Tuesday, October 19, 2010, 7:30pm
Nau Hall 342 (New South Lawn)
Co-sponsored by: The Department of Religious Studies,
The St. Anselm Institute for Catholic Thought, and The Office of International Programs
Before the new South Lawn buildings at the University of Virginia even received their official dedications, their value was on full display on October 19 when visiting French philosopher Miklos Veto cheerfully shepherded a standing room only gathering of faculty, graduate and undergraduate students, and local community members through the complex yet celebrated philosophical-theological writings of French philosopher Jean Luc Marion.

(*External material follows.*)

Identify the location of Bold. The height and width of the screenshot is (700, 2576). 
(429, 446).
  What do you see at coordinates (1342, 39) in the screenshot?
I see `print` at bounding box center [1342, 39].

Following the great theological turn in French phenomenology, Marion aspires, according to Veto, to bring philosophical clarity to our thinking about God's existence and essence. Rather than constraining God's essence merely to the idea of Being--an idea that necessarily self declares and affirms its own limits--Marion reveals how the sacrificial giving and emptying qualities of Love necessarily realize a transcendent fullness beyond itself. Hence, thinking about God as both Love and beyond Being liberates us to understand God as beyond the categories of human thought, even beyond the deepest and most profound phenomenological category of Being.
The opening of this path of thought also reveals how God is radically free to become that which He is not and still remain completely who He is: hence, the Incarnation (when God became man), the Eucharist (where God is revealed as truly present), the Crucifixion (when God as man really dies), and the Resurrection (when God triumphs over Death) make manifest in wholly new ways a glorious yet still mysterious reality that is beyond all possible realities conceivable by the human mind. Veto, the faithful guide, assured his audience that to confess we recognize we cannot describe the incomprehensibility of God's essence is not a failure, but a recognition of a presence beyond the limits of human intelligence. Moreover, Veto charitably noted that even St. Anselm--the great proponent of a rational proof of God's existence--concluded we can only rationally
come to understand God's incomprehensibility. A fitting endnote to an evening dedicated not to a building but to the larger purpose of deep and serious thinking with others about all things thinkable and Unthinkable. Little wonder Veto's South Lawn talk moved many in the audience to smile with him.
Miklos Veto's biography is as interesting and inspiring as his Nau Hall talk was on Oct. 19. Veto is a Jewish survivor of the Holocaust, who experienced a religious conversion as a teenager and became a Roman Catholic. While studying law at the University of Szeged in Hungary, he participated as a pamphleteer and speech writer in the 1956 Hungarian Revolution against Communist rule. When the Soviets brutally crushed the revolution, he escaped to a refugee camp in Yugoslavia and then to Paris, where he completed his studies at the Sorbonne. He earned a doctorate in philosophy at Oxford, where he focused on the ethics of Simone Weil, the topic of his first book. He has written and edited many works on modern philosophy and religion since then. In 2008, he was elected to the Hungarian Academy of Sciences and in 2009 to the Académie Catholique de France.